From Bugzilla Helper: User-Agent: Mozilla/5.0 (Windows; U; Windows NT 5.0; fr-FR; rv:1.7.12) Gecko/20050919 Firefox/1.0.7 Description of problem: When compiling OpenIPMI-1.4.14-1.4E.7 on x86_64 architecture, compilation fails with this message: gcc: /usr/lib/libnetsnmp.so: No such file or directory It is looking for libnetsnmp.so in /usr/lib instead of /usr/lib64. Version-Release number of selected component (if applicable): OpenIPMI-1.4.14-1.4E.7 How reproducible: Always Steps to Reproduce: 1. rpm -Uvh http://updates.redhat.com/enterprise/4AS/en/os/SRPMS/OpenIPMI-1.4.14-1.4E.7.src.rpm 2. cd /usr/src/redhat/SPECS 3. rpmbuild -ba OpenIPMI.spec Actual Results: Compilation fails with message: [...] gcc -Wall -I../include -DIPMI_CHECK_LOCKS -I/usr/include/glib-2.0 -I/usr/lib64/glib-2.0/include -O2 -g -pipe -m64 -o .libs/ipmish ipmish.o ./.libs/libOpenIPMIcmdlang.so /usr/src/redhat/BUILD/OpenIPMI-1.4.14/lib/.libs/libOpenIPMI.so ../utils/.libs/libOpenIPMIutils.so ../lib/.libs/libOpenIPMI.so -lm ../unix/.libs/libOpenIPMIposix.so /usr/src/redhat/BUILD/OpenIPMI-1.4.14/utils/.libs/libOpenIPMIutils.so /usr/lib/libnetsnmp.so -lcrypto ../glib/.libs/libOpenIPMIglib.so -lgdbm -pthread -lgthread-2.0 -lglib-2.0 -Wl,--rpath -Wl,/usr/lib64 gcc: /usr/lib/libnetsnmp.so: No such file or directory make[1]: *** [ipmish] Error 1 make[1]: Leaving directory `/usr/src/redhat/BUILD/OpenIPMI-1.4.14/cmdlang' make: *** [all-recursive] Error 1 Expected Results: Compilation should have completed without error.

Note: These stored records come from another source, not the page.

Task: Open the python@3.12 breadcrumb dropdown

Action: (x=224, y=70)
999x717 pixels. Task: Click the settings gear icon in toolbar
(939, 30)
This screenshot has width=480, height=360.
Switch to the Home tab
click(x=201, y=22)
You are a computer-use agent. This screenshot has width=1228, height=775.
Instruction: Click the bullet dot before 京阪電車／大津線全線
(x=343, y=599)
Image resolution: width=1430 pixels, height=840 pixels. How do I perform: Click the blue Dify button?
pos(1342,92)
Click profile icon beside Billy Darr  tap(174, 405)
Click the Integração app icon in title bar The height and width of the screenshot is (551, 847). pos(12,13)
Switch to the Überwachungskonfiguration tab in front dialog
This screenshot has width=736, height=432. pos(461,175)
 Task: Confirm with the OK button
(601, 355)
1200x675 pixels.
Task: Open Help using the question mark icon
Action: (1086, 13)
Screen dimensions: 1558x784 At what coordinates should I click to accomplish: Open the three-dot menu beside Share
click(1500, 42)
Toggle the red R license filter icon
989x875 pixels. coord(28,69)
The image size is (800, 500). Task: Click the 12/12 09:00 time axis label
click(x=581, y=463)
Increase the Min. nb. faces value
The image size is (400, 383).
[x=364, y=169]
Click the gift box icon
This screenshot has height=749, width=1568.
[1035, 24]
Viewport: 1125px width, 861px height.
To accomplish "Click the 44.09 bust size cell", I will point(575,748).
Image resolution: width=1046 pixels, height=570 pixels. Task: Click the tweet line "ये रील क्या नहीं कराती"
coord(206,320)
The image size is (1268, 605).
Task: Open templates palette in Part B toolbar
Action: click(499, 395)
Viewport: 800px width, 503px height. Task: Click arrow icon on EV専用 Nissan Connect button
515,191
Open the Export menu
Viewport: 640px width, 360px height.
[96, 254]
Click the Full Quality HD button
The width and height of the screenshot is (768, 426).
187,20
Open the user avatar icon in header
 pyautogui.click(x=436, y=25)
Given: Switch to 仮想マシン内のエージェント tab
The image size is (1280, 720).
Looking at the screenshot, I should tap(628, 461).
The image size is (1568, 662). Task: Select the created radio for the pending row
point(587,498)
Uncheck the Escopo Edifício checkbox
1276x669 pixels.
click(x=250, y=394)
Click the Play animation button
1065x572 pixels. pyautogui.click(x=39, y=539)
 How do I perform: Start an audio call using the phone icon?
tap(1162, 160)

Additional info:
That is a problem with libtool picking up the 32bit development library if the net-snmp-devel i386 package has been installed. To resolve this problem remove the net-snmp-devel.i386 package using: rpm -e net-snmp-devel.i386 on a command line. Read ya, Phil
I'm quite sure this would work. However, my concern is why do I have to do this? Is there a way to fix libtool instead? Thanks, -- Patrice
The problem is that libtool never was really properly designed to be used for development on multilib platforms. So fixing it would probably require quite a bit of work how libtool selects and finds libraries for those cases. Additionally, most packages come with their own copy of libtool in order to have a know working one with that specific package, so fixing libtool itself might work for some packages that use the system libtool but not for quite a few others. Read ya, Phil
Thanks for the information. Maybe this will help someone running into the same problem.